To be done
Quote word for word the passage of the leverage and stock issuance provisions that begins with the words containing "7.3. Issuances of" and ends with "or stock dividends.".

Source document
◆ ◆ ◆ ◆ ◆ ◆ ◆
7.2. Leverage Ratio. So long as PGGM and DIHC and their respective
Affiliates own in the aggregate 2.5% or more of the issued and outstanding
shares of Common Stock, the Company shall at all times maintain a Leverage
Ratio not in excess of 0.45 to 1; provided, however, that notwithstanding
the foregoing, (i) the Company may at any time incur Indebtedness in an
amount which does not exceed the principal amount of outstanding
Indebtedness of the Company extended, refinanced, renewed or replaced with
the proceeds thereof, plus any costs associated with the extension
refinancing, renewal or replacement, even if such incurrence causes the
Leverage Ratio to exceed 0.45 to 1, (ii) the Company may incur Indebtedness
if, as of the date on which the Company enters into a binding commitment
with respect to such Indebtedness, the Leverage Ratio including such
Indebtedness did not exceed 0.45 to 1 and (iii) with respect to lines of
credit, the Company may incur Indebtedness under such line, if, as of the
date the Company enters into the line of credit, the Leverage Ratio
including the entire amount of Indebtedness available under such line did
not exceed 0.45 to 1.
7.3. Issuances of Common Stock. From the date hereof until
________, 1998 (the date six months after the Closing Date), the Company
shall not issue or sell any shares of Common Stock or other Equity
Securities, except at a price per share of Common Stock equal to or greater
than $16.00 (appropriately adjusted for stock dividends, stock splits and
the like), except in connection with (i) the conversion of securities or
Indebtedness of the Company into Common Stock by Deutsche Bank AG, (ii) the
conversion of promissory notes of the Company held by Xxxxx Colorado
Limited, (iii) the Company's stock option or management incentive
compensation plans, (iv) the Company's dividend reinvestment plan, and
(v) stock splits or stock dividends.
◆ ◆ ◆ ◆ ◆ ◆ ◆
Given data
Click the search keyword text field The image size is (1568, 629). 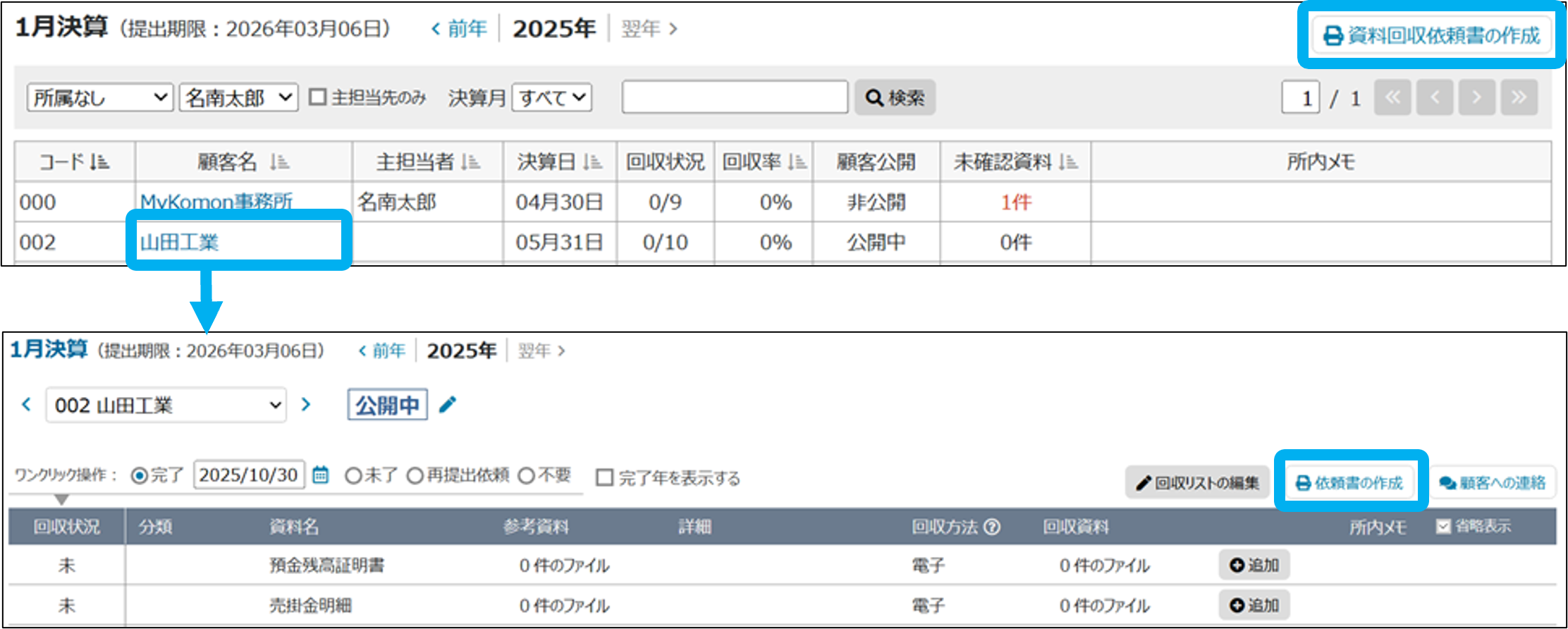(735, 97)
◆ ◆ ◆ ◆ ◆ ◆ ◆
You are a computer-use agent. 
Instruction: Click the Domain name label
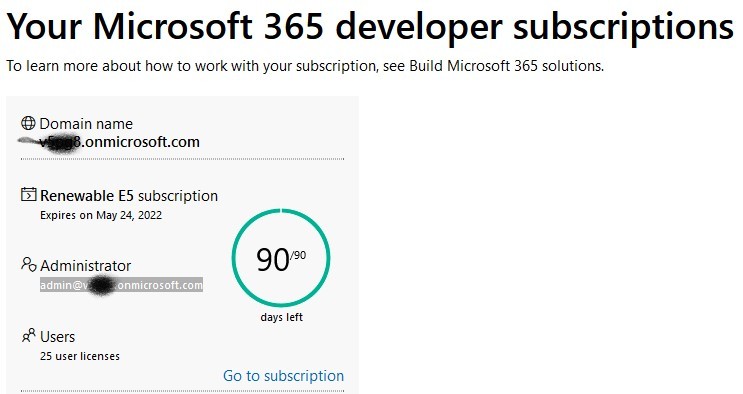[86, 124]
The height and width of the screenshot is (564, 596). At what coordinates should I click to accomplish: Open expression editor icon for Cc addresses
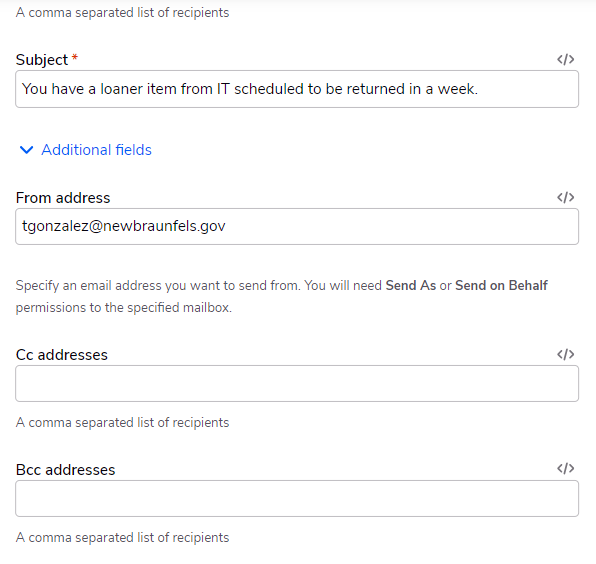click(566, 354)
◆ ◆ ◆ ◆ ◆ ◆ ◆
Solution for this task
7.3. Issuances of Common Stock. From the date hereof until
________, 1998 (the date six months after the Closing Date), the Company
shall not issue or sell any shares of Common Stock or other Equity
Securities, except at a price per share of Common Stock equal to or greater
than $16.00 (appropriately adjusted for stock dividends, stock splits and
the like), except in connection with (i) the conversion of securities or
Indebtedness of the Company into Common Stock by Deutsche Bank AG, (ii) the
conversion of promissory notes of the Company held by Xxxxx Colorado
Limited, (iii) the Company's stock option or management incentive
compensation plans, (iv) the Company's dividend reinvestment plan, and
(v) stock splits or stock dividends.